▸ **Requirement 1**: In the passage on Hong Kong independence, who manages the democracy wall at Lingnan University?

Chan Chi-sum, a vice-chairman of the board of trustees of the New Asia College at Chinese University, believes students should have freedom to discuss different issues, including Hong Kong independence however putting up banners advocating it is a step too far.

Lingnan University of Hong Kong President Leonard Cheng said that discussions on Hong Kong independence will be allowed on campus, even though the university is not in support of the idea itself. The democracy wall is managed by the university's students union and the university had nothing to do with the poster being torn down.

Ho Lok Sang, the dean of business at Chu Hai College of Higher Education remarked "Challenging China's sovereignty over Hong Kong challenges the Chinese Constitution. Hong Kong enjoys privileges explicitly spelled out in the Basic Law, but is otherwise is still governed by the Chinese Constitution. Advocating Hong Kong independence will jeopardise the basic interests of its people, who desire a stable society."

Professor Johannes Chan urged the acts such as posting banners and posters, without violence, were protected within the scope of free speech and advocacy of issues including same-sex marriage and legalising euthanasia were also against the Basic Law, yet city residents were free to discuss them.

Arthur Li, The chairman of the University of Hong Kong's governing council, theorises the motivation of students supporting Hong Kong Independence: “Why do people still want Hong Kong independence? It's very simple. Our young people in the university cannot compete with our mainland students in terms of scholarships, in terms of prizes, mainland students are winning all the way. Instead of saying let's lift our game, let's compete, they are saying we don't want to play with you any more, we want to run away, we want to be independent from you. It's basically the mentality of losers.”

▸ **Requirement 2**: Write out every line of the rows below again, requests included, and multiply each coordinate in their answers by 0.45, rounding to whole numbers with halves rounded up. Leave the pictures out.

▸ **Supplied material**:
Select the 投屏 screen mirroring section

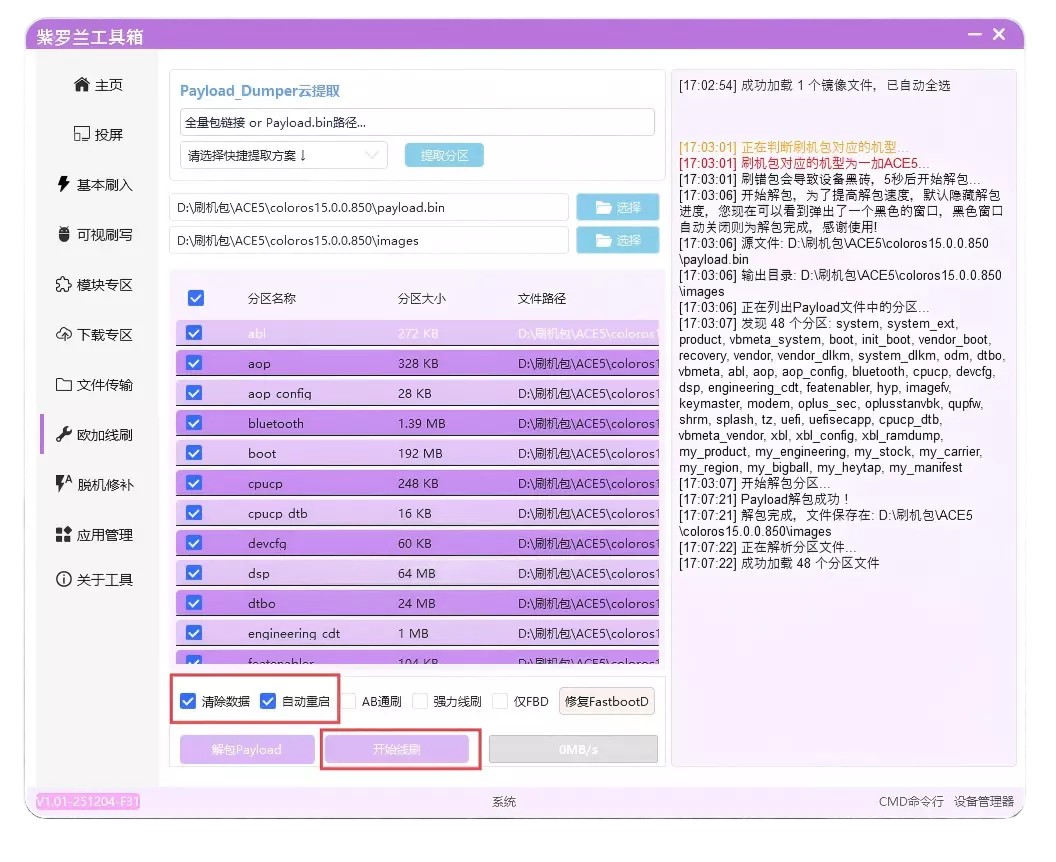coord(97,135)

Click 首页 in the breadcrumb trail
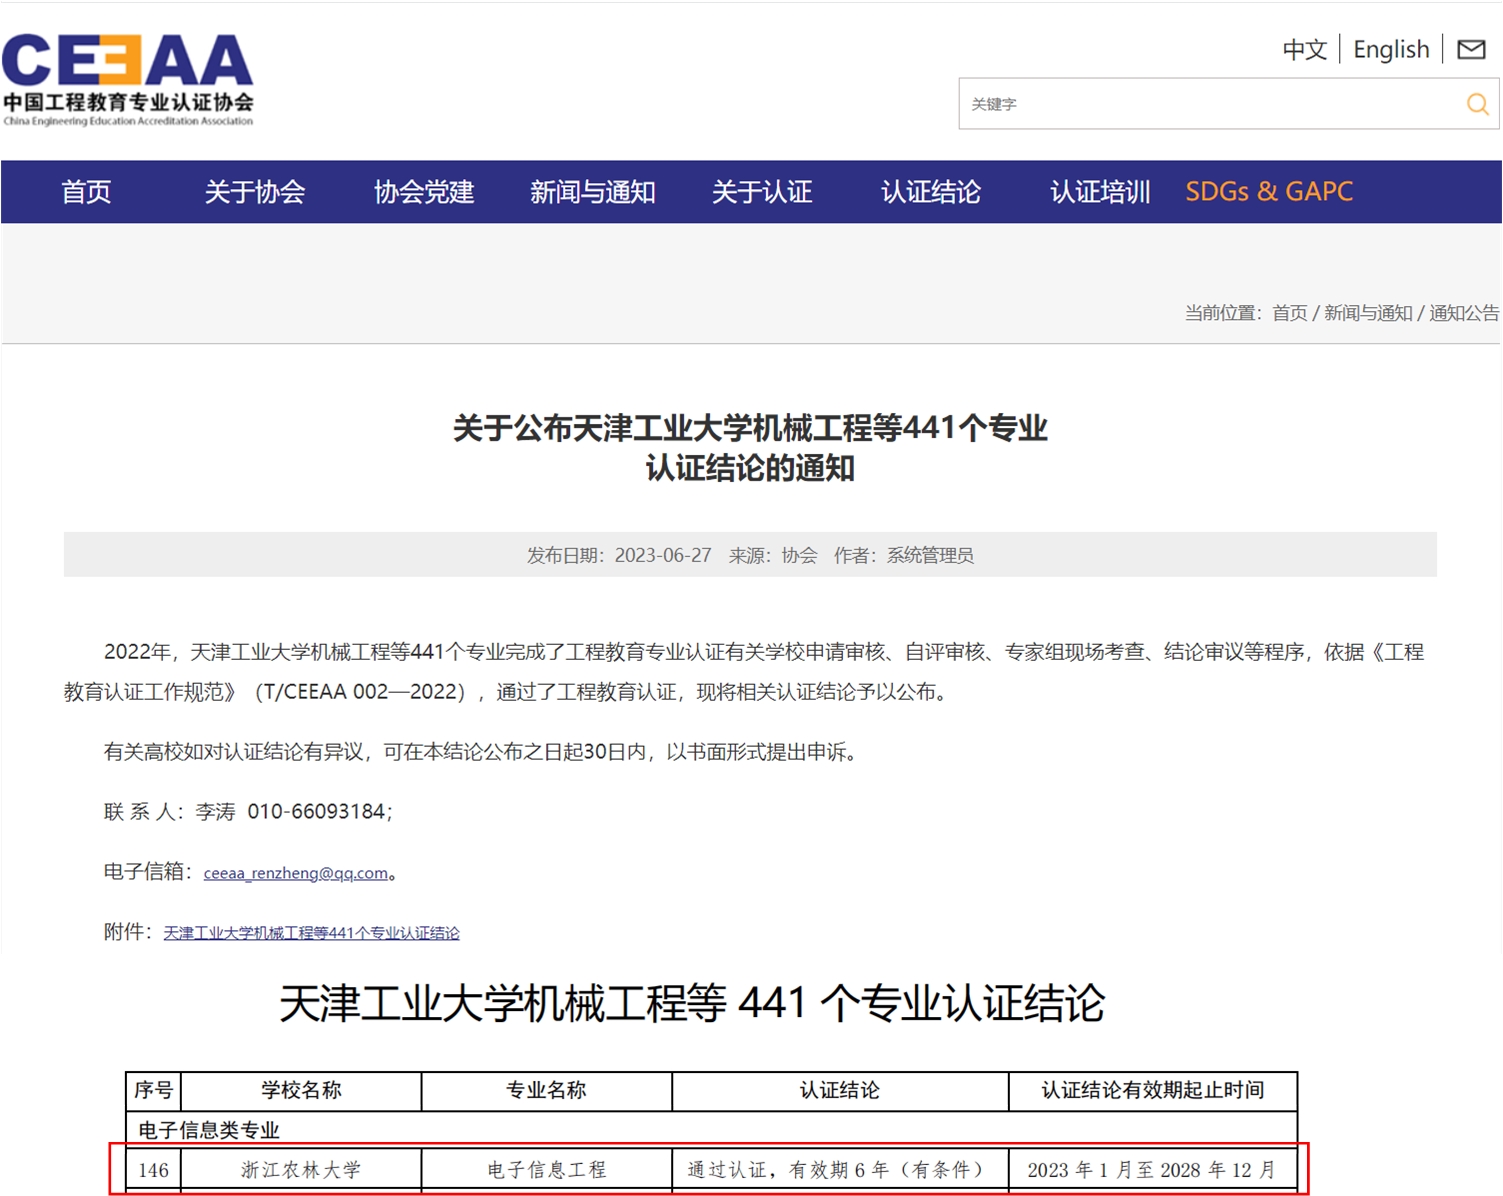pos(1289,313)
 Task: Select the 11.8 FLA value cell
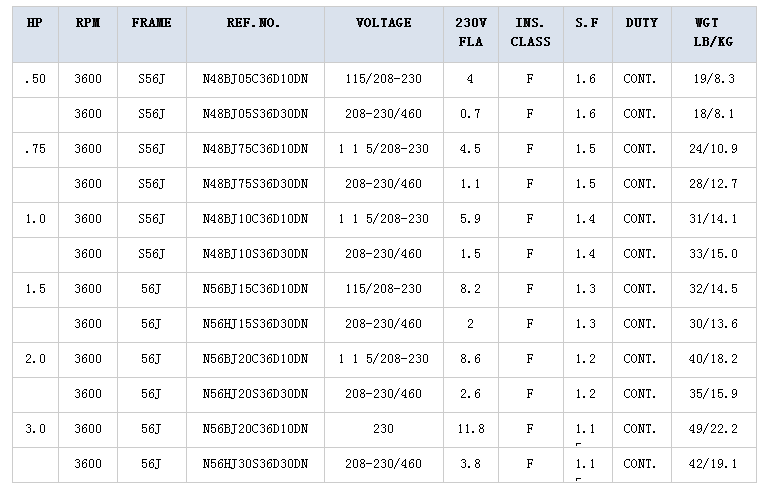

▸ **Complete response 1**: The university's students union.

▸ **Complete response 2**:
Select the 投屏 screen mirroring section

coord(44,61)

Click 首页 in the breadcrumb trail
pos(580,141)
 Task: Select the 11.8 FLA value cell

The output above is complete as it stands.